Top of Dataset extract

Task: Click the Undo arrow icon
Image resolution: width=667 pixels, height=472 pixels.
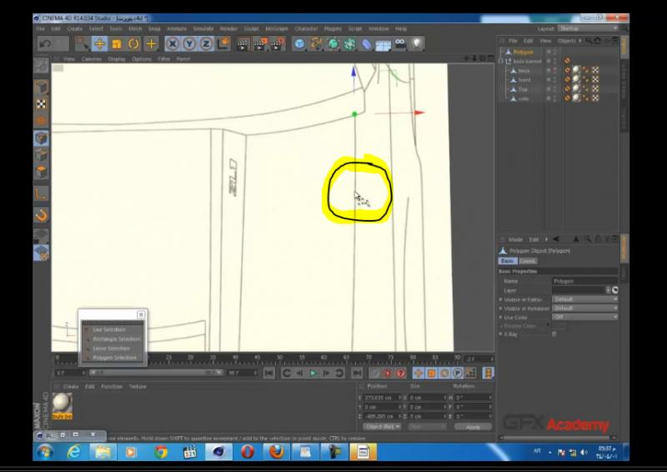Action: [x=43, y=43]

Bottom of Dataset extract
Top of Dataset extract

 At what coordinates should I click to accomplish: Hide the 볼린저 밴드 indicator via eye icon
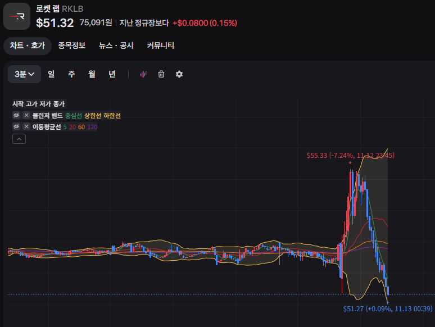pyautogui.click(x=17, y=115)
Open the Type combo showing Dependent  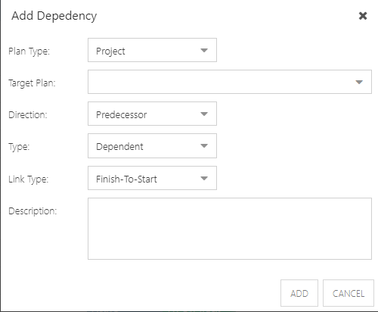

Bottom of Dataset extract
Top of Dataset extract

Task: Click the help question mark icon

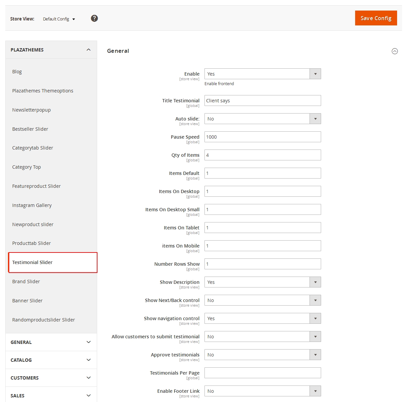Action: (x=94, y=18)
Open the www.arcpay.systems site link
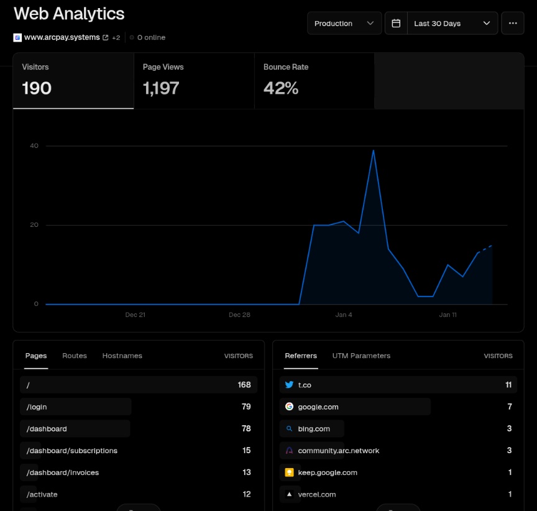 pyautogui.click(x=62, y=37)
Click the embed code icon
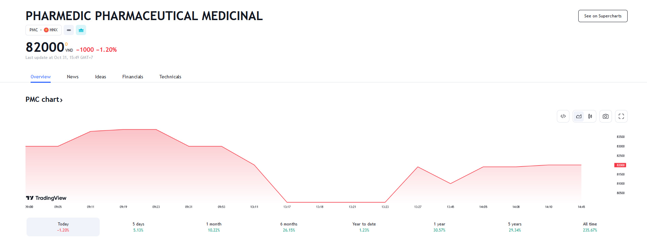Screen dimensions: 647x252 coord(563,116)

Bottom of Dataset extract

Problem statement
Reproduce the data above exactly, but only from the line containing "At what coordinates" through the line containing "Open the Type combo showing Dependent". Omit all pictures.

Task response
 At what coordinates should I click to accomplish: Hide the 볼린저 밴드 indicator via eye icon
pyautogui.click(x=17, y=115)
Open the Type combo showing Dependent  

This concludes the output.